Japanese manga series

 (羣青, Gunjō) is a Japanese manga series written and illustrated by Ching Nakamura. It was serialized in Kodansha's Monthly Morning Two from June 2007 to June 2009, before being canceled, and the manga continued its publication in Shogakukan's Monthly Ikki from February 2010 to January 2012. Shogakukan collected its chapters in three tankōbon volumes. A live-action film adaptation produced by Netflix, titled Ride or Die, premiered worldwide in April 2021.

== Plot ==
Gunjō is a crime story in which Les-san, a lesbian with happy and functional life decides to help her old school friend Megane-san, a woman in an abusive marriage. After Les-san kills Megane-san's husband, the two women are on the run.

==Characters==
- Megane-san (メガネさん) / Nanae Shinoda (篠田 七恵, Shinoda Nanae)

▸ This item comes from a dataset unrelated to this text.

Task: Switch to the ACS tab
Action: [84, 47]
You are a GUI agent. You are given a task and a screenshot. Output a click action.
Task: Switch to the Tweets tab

- Les-san (レズさん, Rezu-san) / Rei Nagasawa (永澤 レイ, Nagasawa Rei)

==Media==
===Manga===
Written and illustrated by Ching Nakamura, Gunjō debuted in Kodansha's seinen manga magazine Monthly Morning Two on June 26, 2007. The manga was canceled after 13 installments on June 22, 2009. Nakamura first planned to resume the manga as doujinshi; however, her plans changed after discussing with Shogakukan's Monthly Ikkis staff. The manga resumed publication in Monthly Ikki on February 25, 2010, and finished on January 25, 2012. Shogakukan collected its chapters in three tankōbon volumes, released from February 25, 2010, to May 30, 2012.

====Volumes====

| No. | Japanese release date | Japanese ISBN |
|---|---|---|
| 1 | February 25, 2010 | 978-4-09-188509-8 |
| 2 | January 28, 2011 | 978-4-09-188537-1 |
| 3 | May 30, 2012 | 978-4-09-188577-7 |

===Live-action film===

In October 2020, it was announced that Netflix was developing a live-action film adaptation of the manga, titled Ride or Die (彼女, Kanojo), which premiered simultaneously worldwide on April 15, 2021. The film stars Kiko Mizuhara and Honami Sato. The film was directed by Ryūichi Hiroki, Nami Sakkawa wrote the scripts and Haruomi Hosono performed the theme song.